Concludiamo con un ultimo proverbio che racchiude in sè l'amore di un genitore verso suo figlio: "tutt i gagg gh'han amor al sò gagiòtt."
Le buone e cattive compagnie
Grande attenzione si faceva nel passato alle compagnie frequentate da ragazzi, ma anche da adulti, perché si veniva giudicati. Anzi poteva essere considerato un onore o un disonore il frequentare speciali compagnie. "La compagnia di poch de bon - ad esempio - o la scòta o la tegn come 'l carbon." In altre parole la frequentazione dei poco di buono nuoce sempre. Bisogna comunque sempre stare all'erta perché ogni compagnia si qualifica da sè per quello che fa: "chi va col lof impara a vosolà, chi sta col zop impara a zopegà, te imparet dai lader a robà, dall'ignorant nagòt te pò imparà, sichè ti, dim domà con chi te vè, che mi te disarò cosa te sè." Sulla stessa linea troviamo anche: "Te vö savè chi 'l sia ? Guarda la sò compagnia " come pure "A sta col luf s'empara a lodulà ", "A andà al mülin s'enfarina ", "Chi no völ infarinass no vada al mülin ", "quel che maneggia el grass nol pò alter che concisciass." Chi bazzica con i disonesti ne impara i cattivi comportamenti e solo chi li scansa e li rifugge può salvarsi dall'errore: "chi va a dormì col can el s'empienèss de pöles." Il desiderio di tranquillità induceva i nostri nonni e bisnonni a non occuparsi di tutte le beghe degli amici, anzi a tralasciarle proprio, perché "manch dît, manch püvit ", meno onori cioè, ma anche meno fastidi. Questa mentalità è tipica di coloro che desiderano la normalità in tutte le cose, per non dover prendere posizione e per non dover intervenire di persona a risolvere problemi che interessano tutti: "quand che pocca ma bonna è la bregada, se god püssé con güst, no gh'è secada."

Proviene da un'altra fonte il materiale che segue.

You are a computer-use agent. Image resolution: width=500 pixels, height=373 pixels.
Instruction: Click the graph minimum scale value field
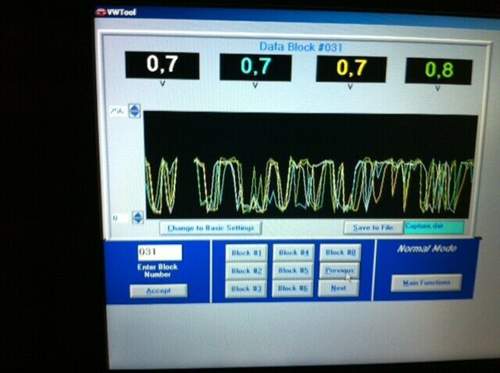(x=120, y=218)
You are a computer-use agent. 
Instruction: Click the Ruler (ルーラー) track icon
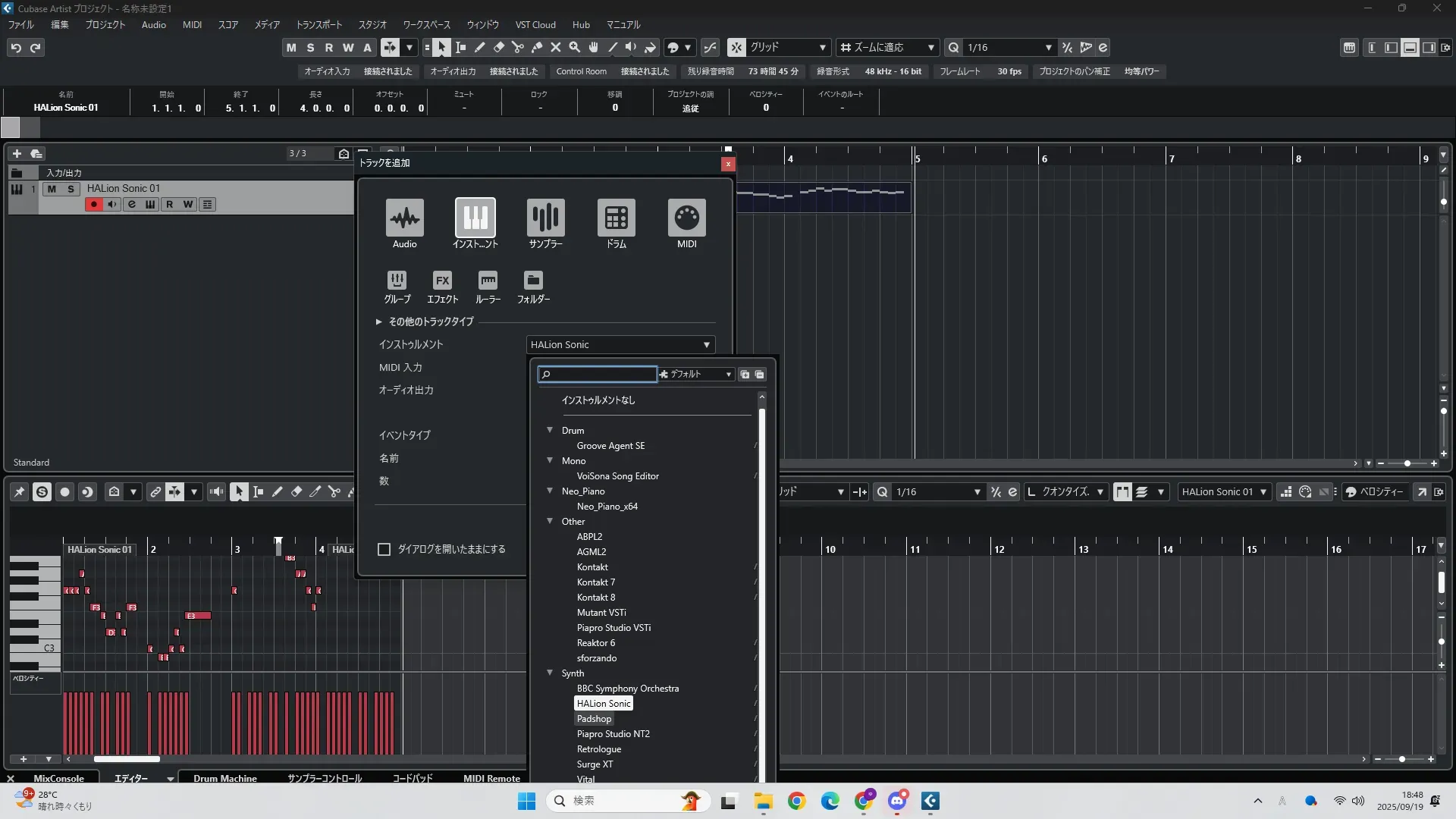[488, 281]
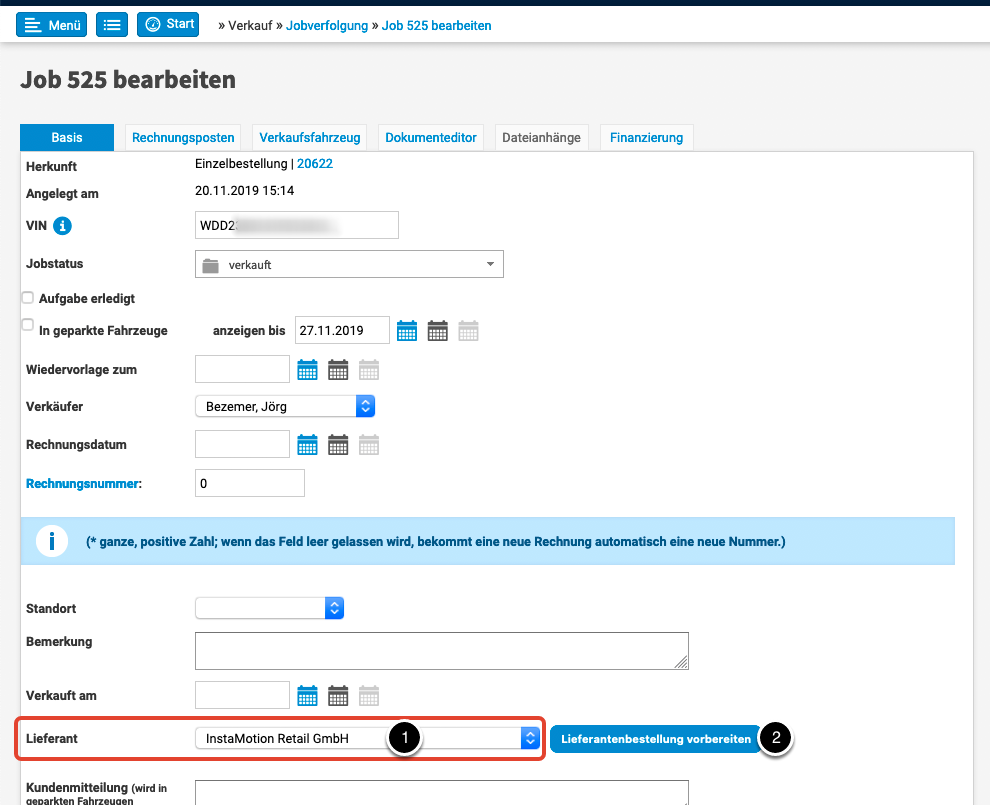This screenshot has height=805, width=990.
Task: Open the Lieferant dropdown with InstaMotion Retail
Action: [367, 739]
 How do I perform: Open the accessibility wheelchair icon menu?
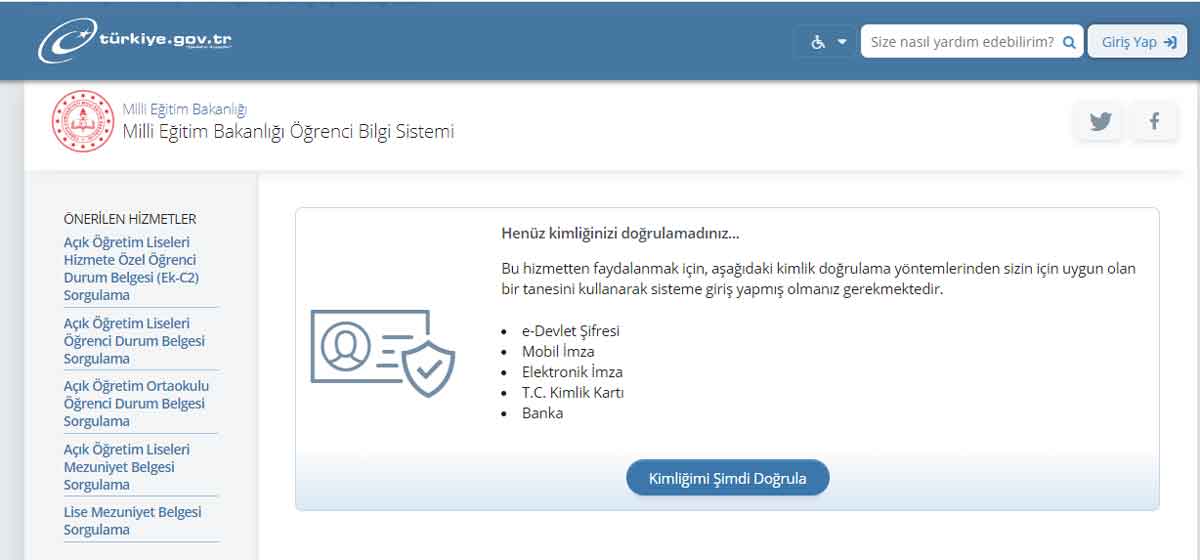(818, 42)
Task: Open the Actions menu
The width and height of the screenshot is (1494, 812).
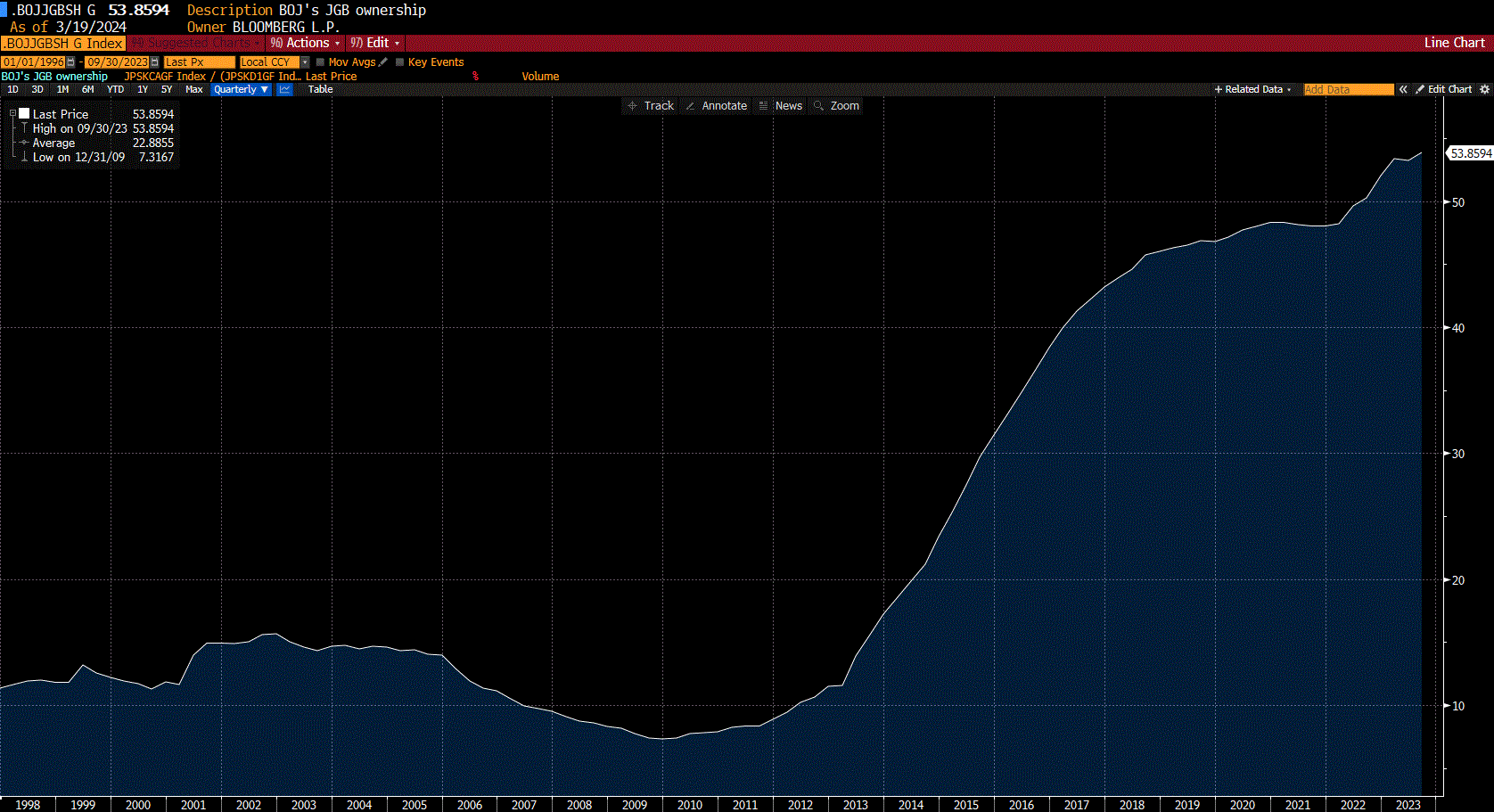Action: point(305,43)
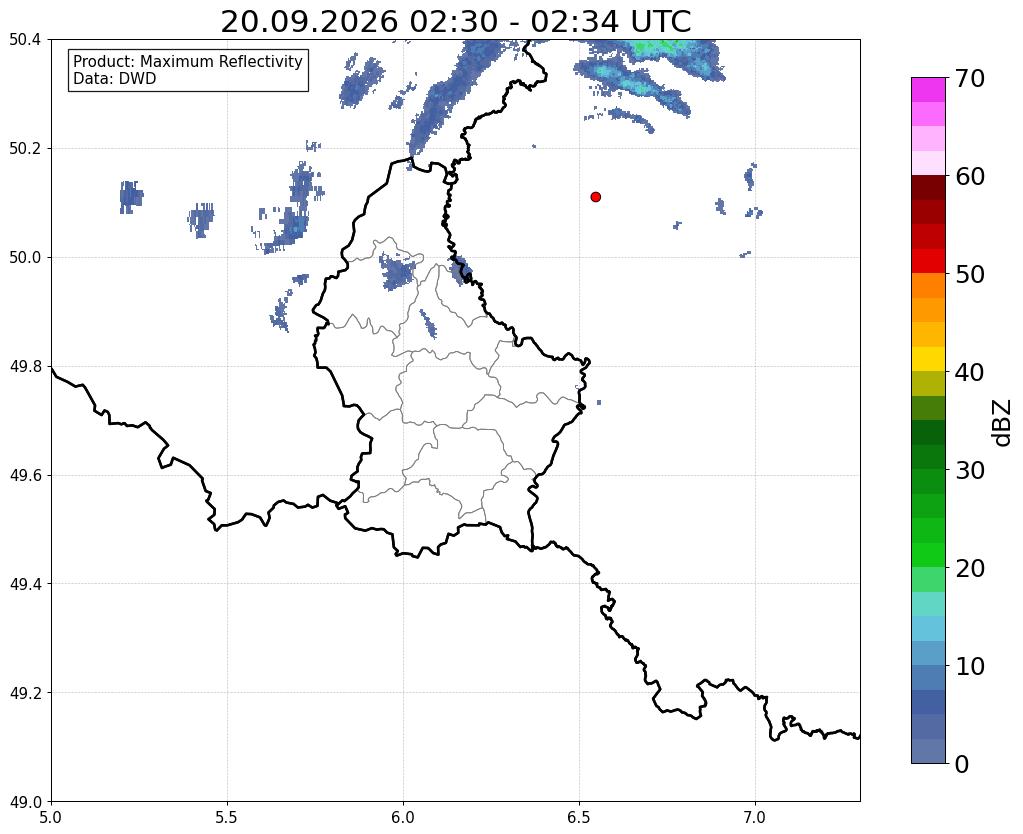Click the dark maroon 60 dBZ band

(x=928, y=187)
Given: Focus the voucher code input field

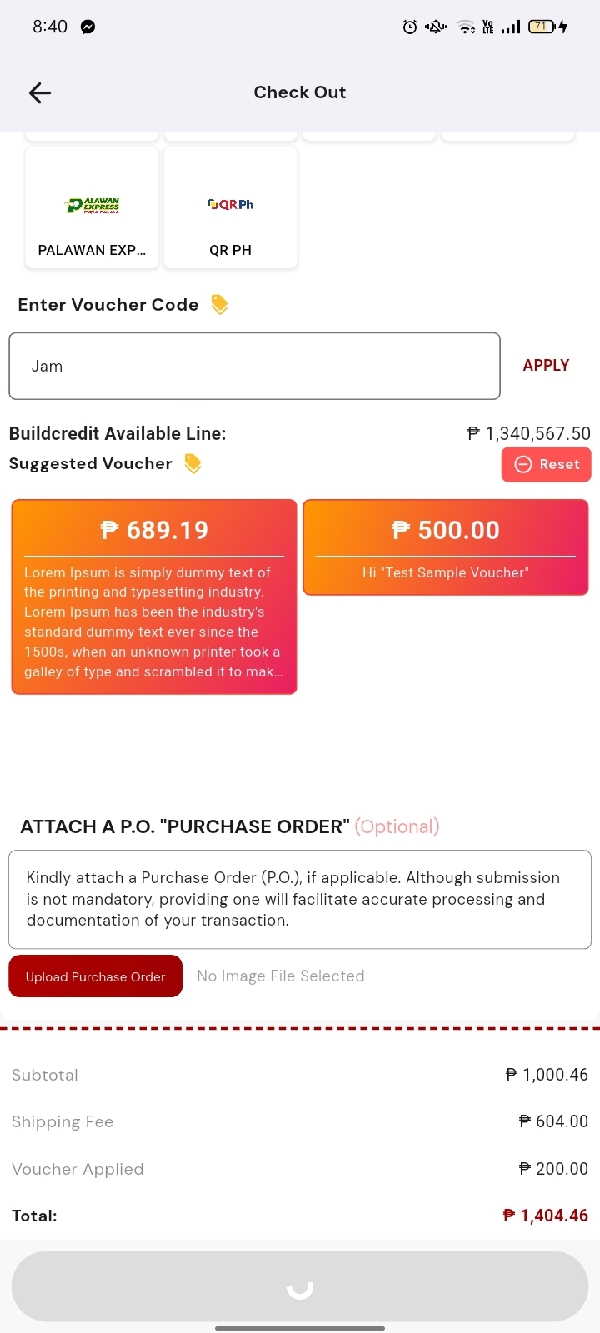Looking at the screenshot, I should (254, 366).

E' la stessa filosofia che in fondo esprime il proverbio "mèi sol che mal accompagnat." Però l'uomo è nato per la società, per la vita di compagnia e se non si sa vivere assieme agli altri è più per demerito proprio che per colpa altrui. Tant'è vero che il popolo si premura non solo di dar valore alla solitudine, se produttiva, ma anche e soprattutto alla compagnia: "de per lur se sta ben gnanca in Paradis ", "par la cumpagnia la tö miè anca un frà ", "un bon camerada fa parè metà la strada."
Quanti devono essere i componenti di una compagnia ? C'è un proverbio a questo proposito veramente singolare, che determina puntigliosamente il numero degli amici: "Vün nessün, dü ben, tre mèi, quater mai, cinch peg." Uno da solo non fa compagnia, due van bene e tre meglio ancora, non è consigliabile essere in quattro, peggio ancora in cinque: anche i latini e i romani dicevano ai loro tempi che una bella compagnia non doveva mai essere inferiore al numero delle Grazie, ma neppure maggiore a quella delle Muse. E in effetti quando si è in troppi "se stà maa anca in lett."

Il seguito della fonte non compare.